(Records for the exercise Opens)
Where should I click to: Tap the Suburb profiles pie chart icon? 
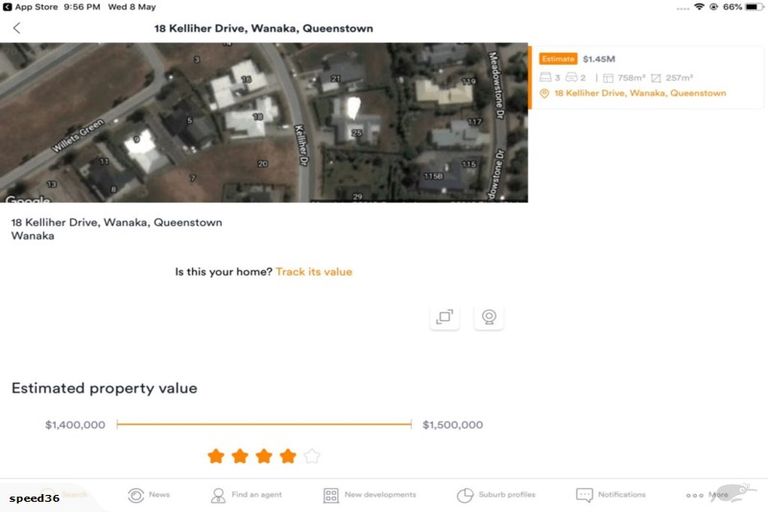[x=465, y=495]
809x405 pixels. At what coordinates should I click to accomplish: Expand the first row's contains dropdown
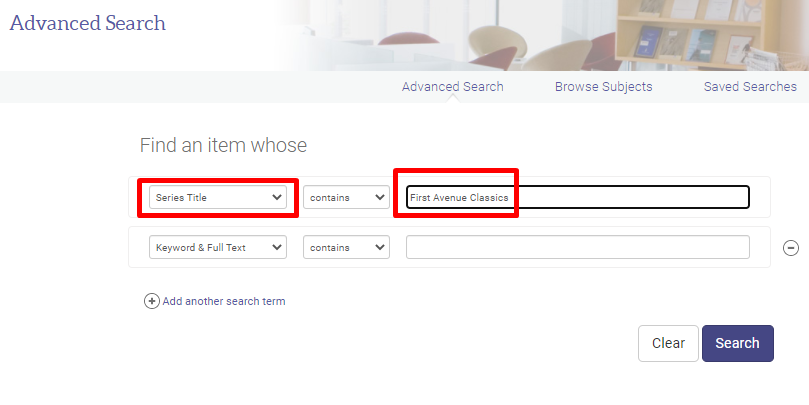pos(346,198)
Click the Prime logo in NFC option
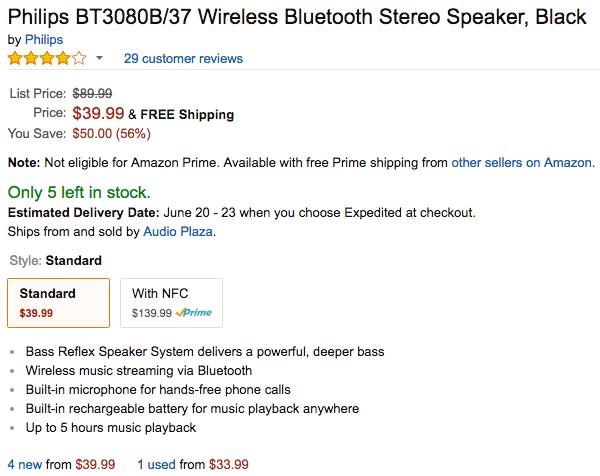 (192, 313)
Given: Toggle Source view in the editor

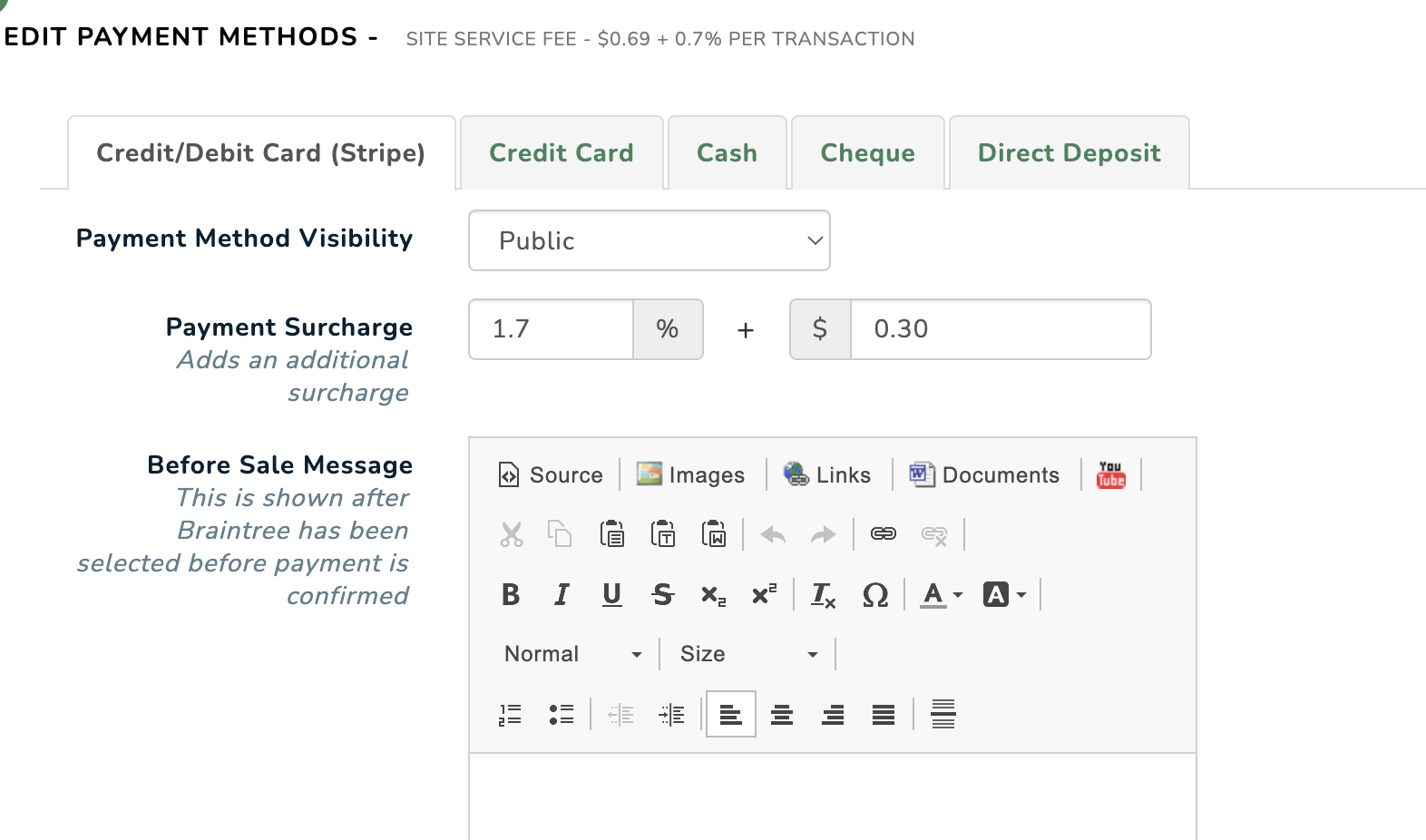Looking at the screenshot, I should 551,474.
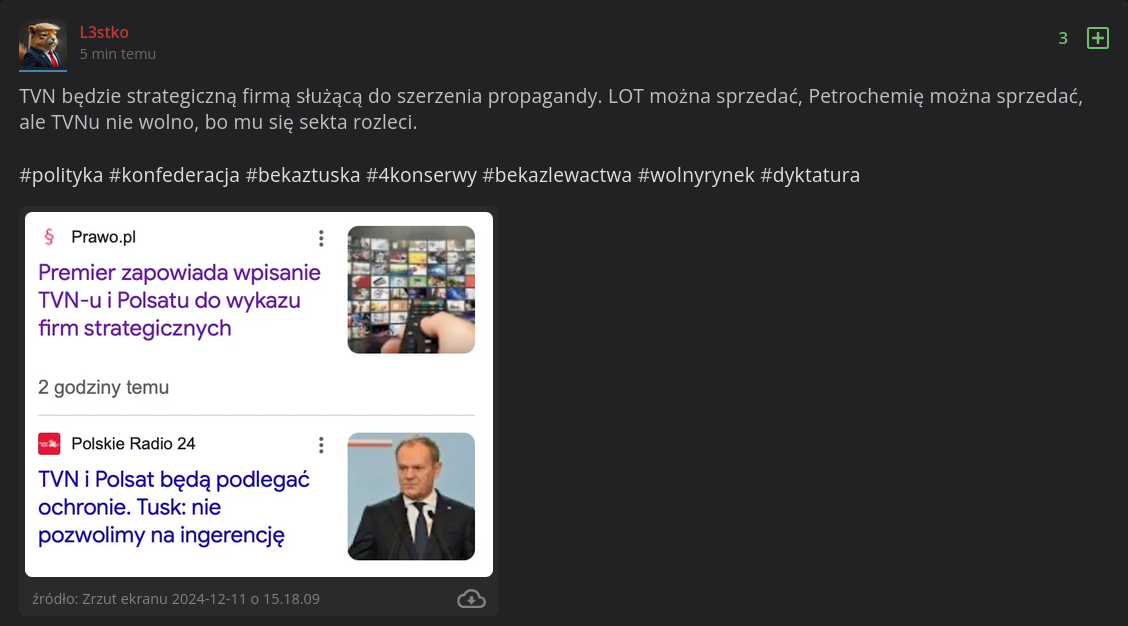Open the L3stko username profile link
This screenshot has height=626, width=1128.
coord(104,32)
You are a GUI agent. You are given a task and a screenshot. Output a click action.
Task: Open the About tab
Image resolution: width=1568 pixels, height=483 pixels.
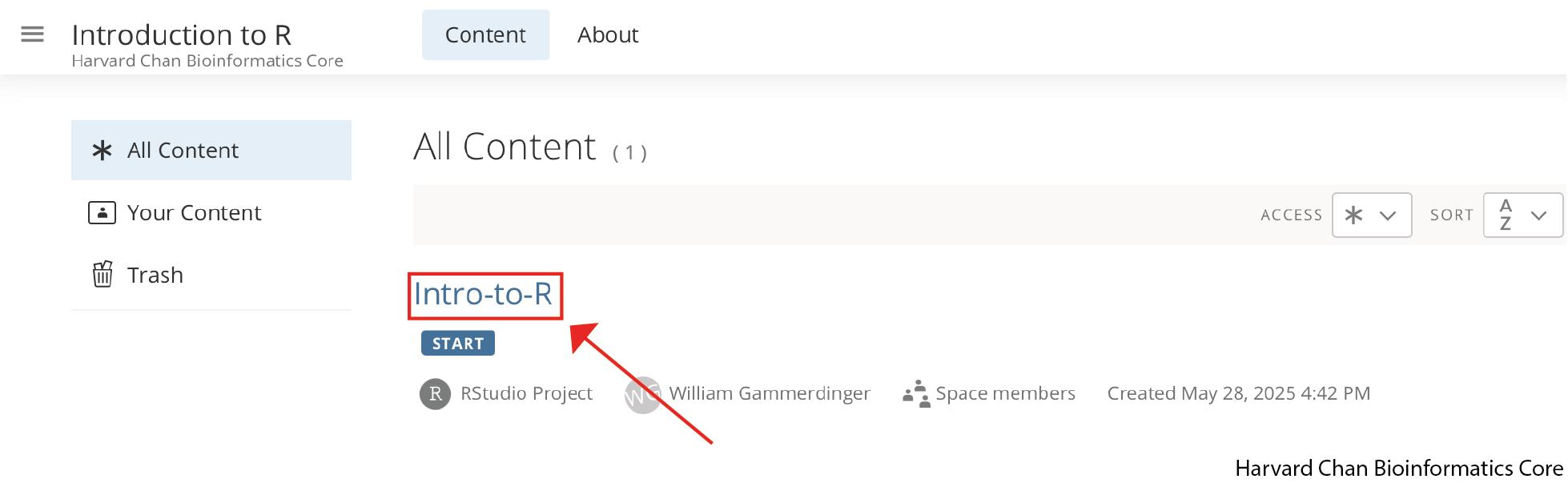pos(608,35)
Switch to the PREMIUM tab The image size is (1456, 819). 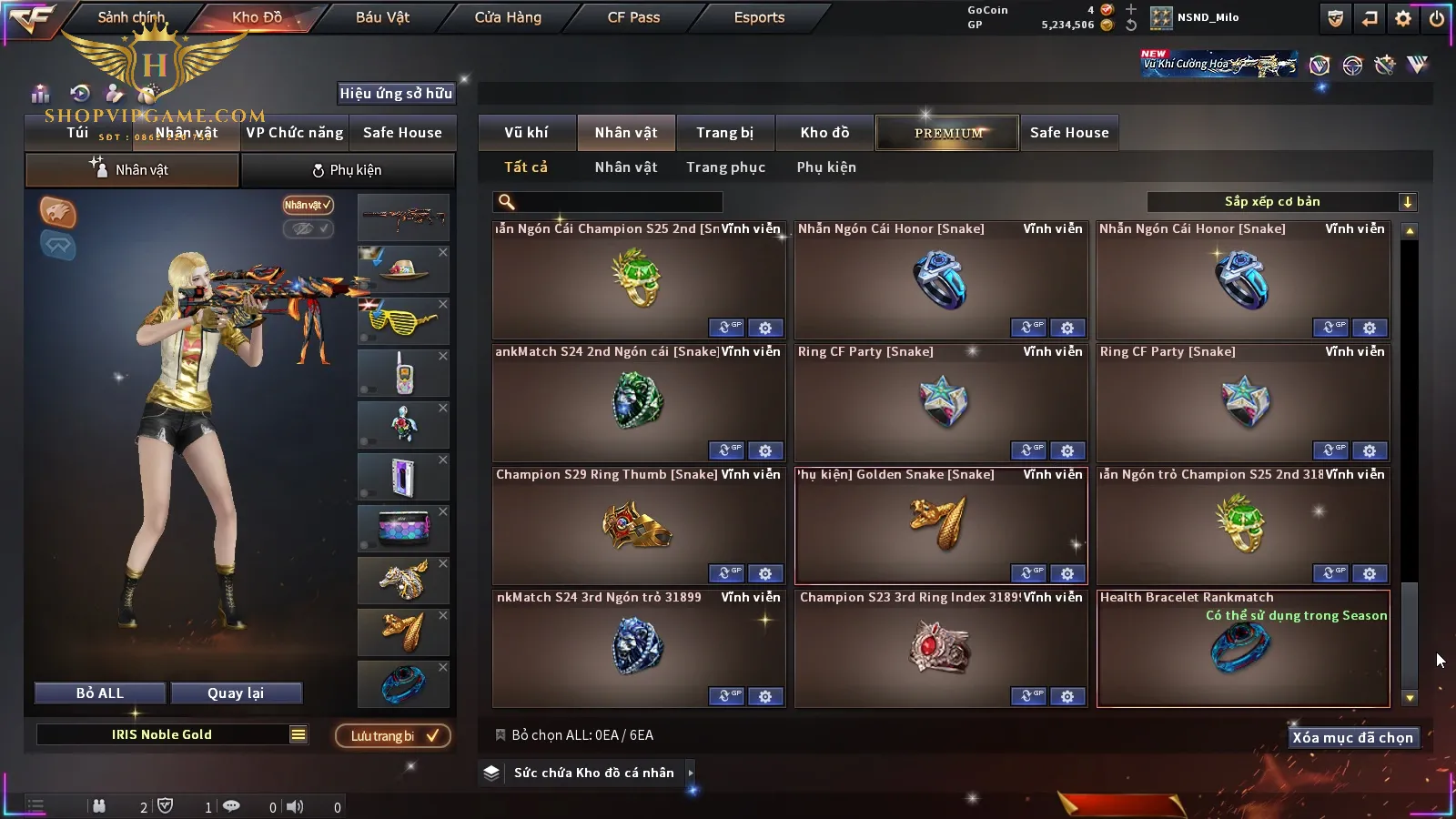947,133

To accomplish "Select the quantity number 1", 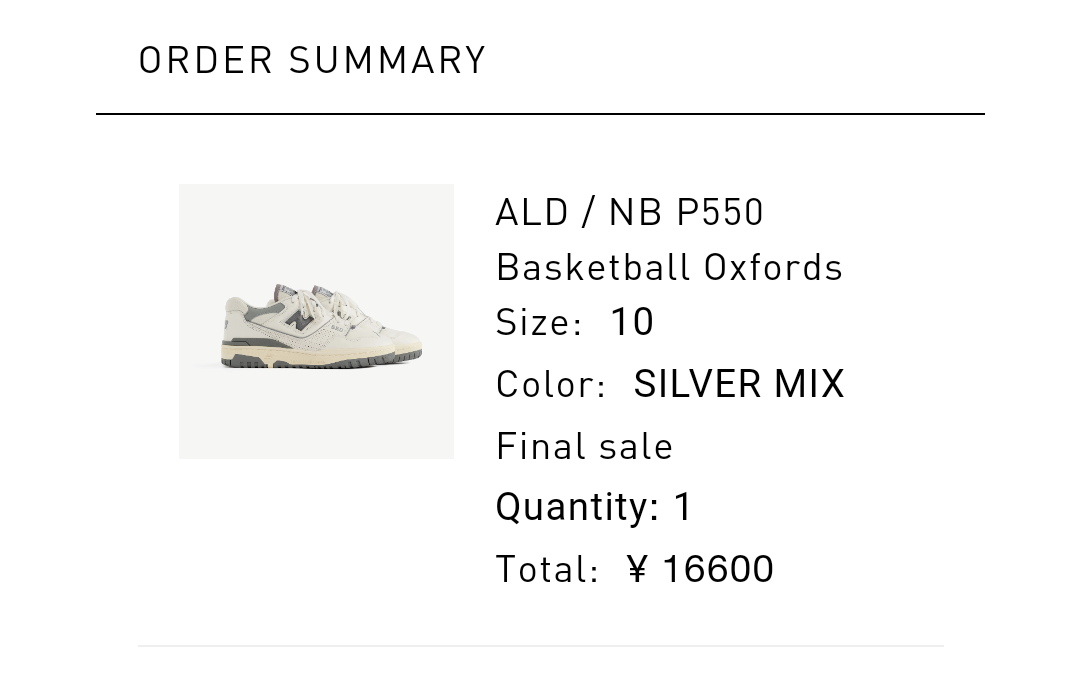I will [683, 507].
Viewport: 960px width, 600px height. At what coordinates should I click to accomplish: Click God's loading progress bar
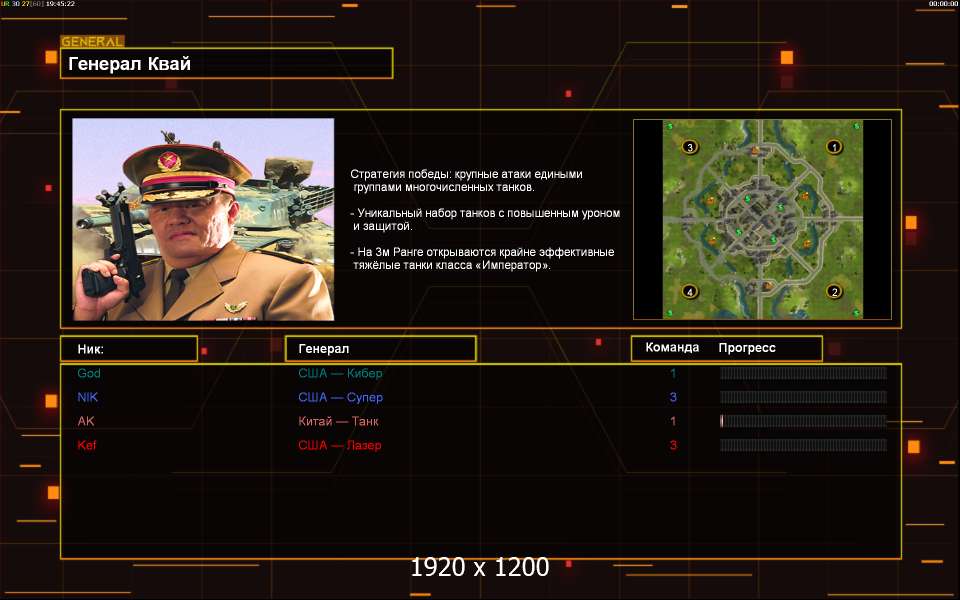803,373
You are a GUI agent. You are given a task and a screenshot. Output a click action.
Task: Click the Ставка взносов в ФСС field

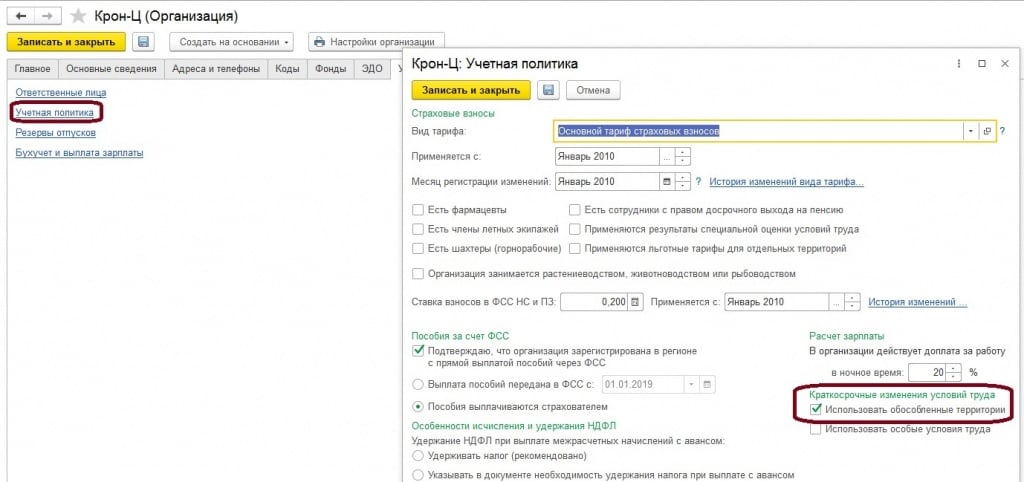coord(597,302)
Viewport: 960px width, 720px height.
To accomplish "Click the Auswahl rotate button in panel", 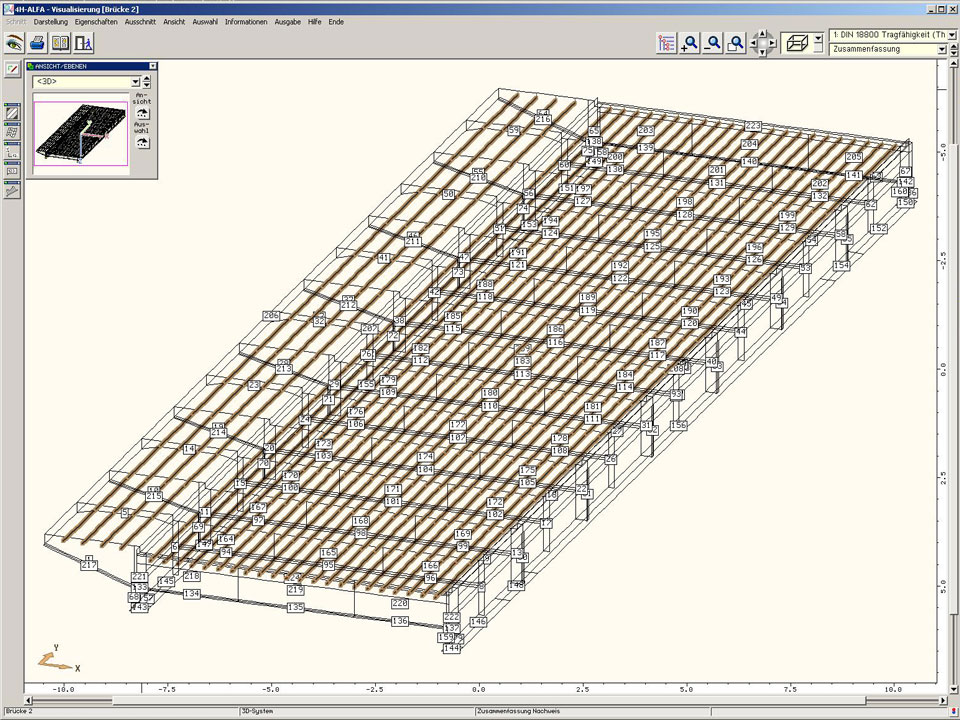I will tap(142, 142).
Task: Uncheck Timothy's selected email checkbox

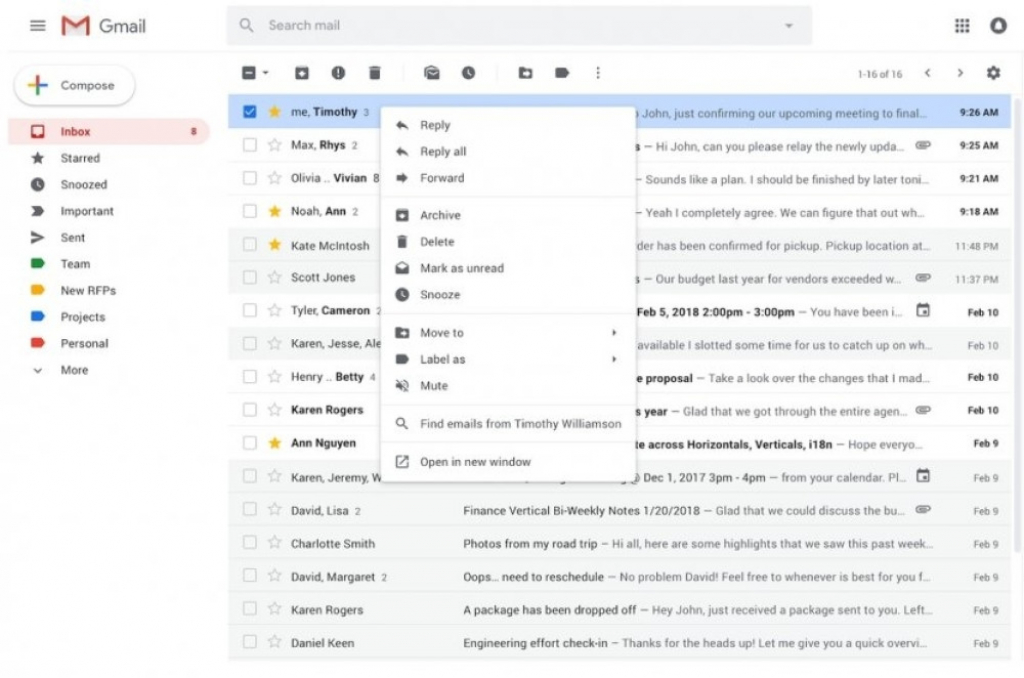Action: (x=249, y=111)
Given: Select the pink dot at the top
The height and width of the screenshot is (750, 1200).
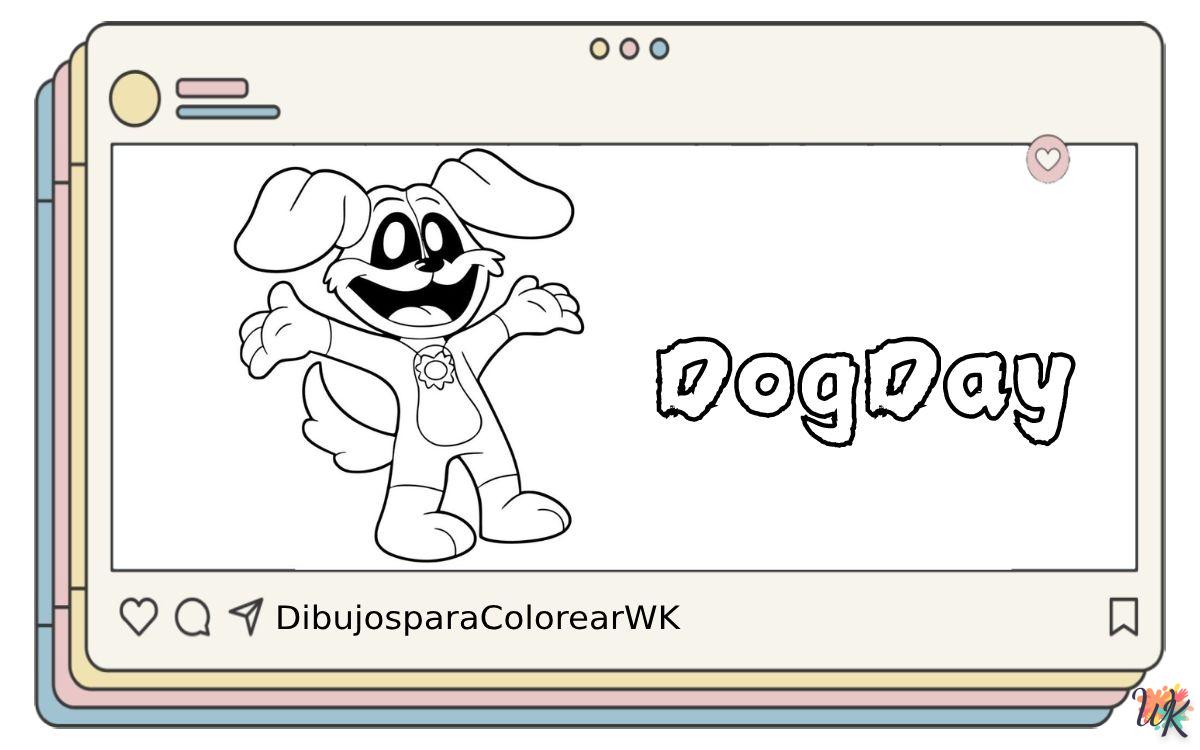Looking at the screenshot, I should [629, 48].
(Records for the exercise Closes)
◆ Problem requirements
The answer must consist solely of the lines from the first line of the data through the line containing "Task: Open the About tab", inclusive, reproduced exactly and without pictures.

◆ Solution for this task
Where should I click to: Tap the Suburb profiles pie chart icon? 
[x=465, y=495]
809x405 pixels. At what coordinates should I click to accomplish: Expand the first row's contains dropdown
pos(346,198)
Click the Prime logo in NFC option
 (192, 313)
Given: Toggle Source view in the editor

Looking at the screenshot, I should 551,474.
Open the L3stko username profile link
This screenshot has height=626, width=1128.
coord(104,32)
You are a GUI agent. You are given a task and a screenshot. Output a click action.
Task: Open the About tab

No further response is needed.